Despite all these discouraging facts, science continues to evolve and find a solution to every problem. By making mental health a topic of concern, AI has gone one step further in its research and innovations to finally create systems helping people deal with stress and depression. These tools are built based on deep learning models, voice and image recognition, and natural language processing, in order to analyze and monitor people’s behaviors and emotions. By recognizing tone and speed of speech, the AI systems can track stress levels and identify the persons who are struggling with mental illnesses such as anxiety and depression. This seems a huge step when talking about emotional artificial intelligence. Nevertheless, the power of Machine Learning does not only lie in its ability to diagnose mental health problems but another alternative that focuses on therapy is now being developed.
Therapeutic AI Chatbots offer indeed a sort of therapy directed to the concerned persons. Moodkit, Woebot, and Wysa are all mental health chatbots that offer cognitive insights and behavioral change based on cognitive-behavioral techniques, one of the most heavily researched clinical approaches to treating depression.
Let’s take the example of Woebot. This free chatbot uses natural language processing and sentiment analysis to interpret a user’s input and generate personalized responses. To make things simple, imagine you’re conversing with a friend but not a common one. Actually, this friend asks you direct questions in order to assess your thoughts and mood and hence help you re-evaluate your thought patterns.

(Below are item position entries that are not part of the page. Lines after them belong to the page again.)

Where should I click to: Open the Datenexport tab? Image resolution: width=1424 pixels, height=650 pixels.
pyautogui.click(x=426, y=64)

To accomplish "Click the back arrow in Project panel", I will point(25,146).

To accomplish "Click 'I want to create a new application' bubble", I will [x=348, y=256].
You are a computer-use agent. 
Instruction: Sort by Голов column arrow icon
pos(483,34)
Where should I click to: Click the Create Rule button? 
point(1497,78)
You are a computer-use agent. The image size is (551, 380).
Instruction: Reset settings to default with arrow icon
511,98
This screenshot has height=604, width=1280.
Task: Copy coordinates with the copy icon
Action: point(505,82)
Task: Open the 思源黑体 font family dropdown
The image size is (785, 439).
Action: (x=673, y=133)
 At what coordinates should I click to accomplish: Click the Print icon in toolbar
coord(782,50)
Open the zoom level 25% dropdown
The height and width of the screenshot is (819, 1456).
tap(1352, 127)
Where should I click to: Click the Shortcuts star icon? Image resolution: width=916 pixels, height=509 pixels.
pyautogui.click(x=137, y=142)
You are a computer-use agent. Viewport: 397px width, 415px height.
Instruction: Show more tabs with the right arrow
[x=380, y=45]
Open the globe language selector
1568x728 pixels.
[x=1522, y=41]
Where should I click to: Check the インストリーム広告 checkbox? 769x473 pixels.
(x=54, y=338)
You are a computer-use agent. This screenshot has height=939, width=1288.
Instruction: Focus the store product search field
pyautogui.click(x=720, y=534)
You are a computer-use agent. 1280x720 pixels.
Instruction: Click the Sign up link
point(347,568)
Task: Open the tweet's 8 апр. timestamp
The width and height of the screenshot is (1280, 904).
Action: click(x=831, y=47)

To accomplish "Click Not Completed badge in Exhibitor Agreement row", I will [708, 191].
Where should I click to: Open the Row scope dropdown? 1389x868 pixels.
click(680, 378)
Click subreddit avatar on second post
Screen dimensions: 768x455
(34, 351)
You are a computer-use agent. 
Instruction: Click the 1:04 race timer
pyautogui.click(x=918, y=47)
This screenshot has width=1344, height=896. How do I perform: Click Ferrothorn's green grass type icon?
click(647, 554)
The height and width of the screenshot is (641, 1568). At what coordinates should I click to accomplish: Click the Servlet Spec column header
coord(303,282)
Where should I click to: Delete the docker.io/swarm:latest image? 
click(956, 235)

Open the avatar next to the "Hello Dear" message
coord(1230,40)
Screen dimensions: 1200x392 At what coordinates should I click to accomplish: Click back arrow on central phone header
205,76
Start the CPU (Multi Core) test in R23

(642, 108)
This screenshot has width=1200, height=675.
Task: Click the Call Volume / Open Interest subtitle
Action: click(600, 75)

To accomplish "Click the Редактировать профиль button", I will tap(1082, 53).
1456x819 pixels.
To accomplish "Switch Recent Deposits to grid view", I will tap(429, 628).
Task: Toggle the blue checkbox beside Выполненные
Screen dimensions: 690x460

In essence, a Woebot user will receive individualized responses that are usually useful tips aiming to modify one’s emotions, thoughts, and behaviors. The pictures below show examples of Woebot chatting with users:
Generally speaking, AI therapeutic chatbots were of great help to their users. There has often been positive feedback about the effectiveness of these AI-based applications. Woebot, for example, has shown a significant decrease in anxiety and depression among its users in 2 weeks only.
According to psychologists, these AI tools can help a lot with some mental health issues. However, medical assistance is a major process essential in overcoming mental health problems especially when the individual suffers from severe symptoms (e.g. Major Depressive Disorder) that would likely require a higher level of care.
On that account, it’s not about AI manipulating us or replacing humans as some may think. Still, on the other hand, this much success gained by AI Chatbots leads to some questions we should ask ourselves. Are we really doing well? Are we taking the time to listen to the people around us? Do we try to understand them, to comfort them? Or, are we so consumed by work, money, and social media that we no longer ask about the ones we love to the point that they choose to talk to a machine over opening up to us? The purpose of this questioning is not to enter into a circle of self-blame but to rethink our behavior towards our loved ones.
Let’s listen to each other. Let’s notice the persons around us whom mental health issues are kept untold and let’s accompany them in taking adequate therapy because everyone needs help and support and no one should bear the weight of mental disorders alone.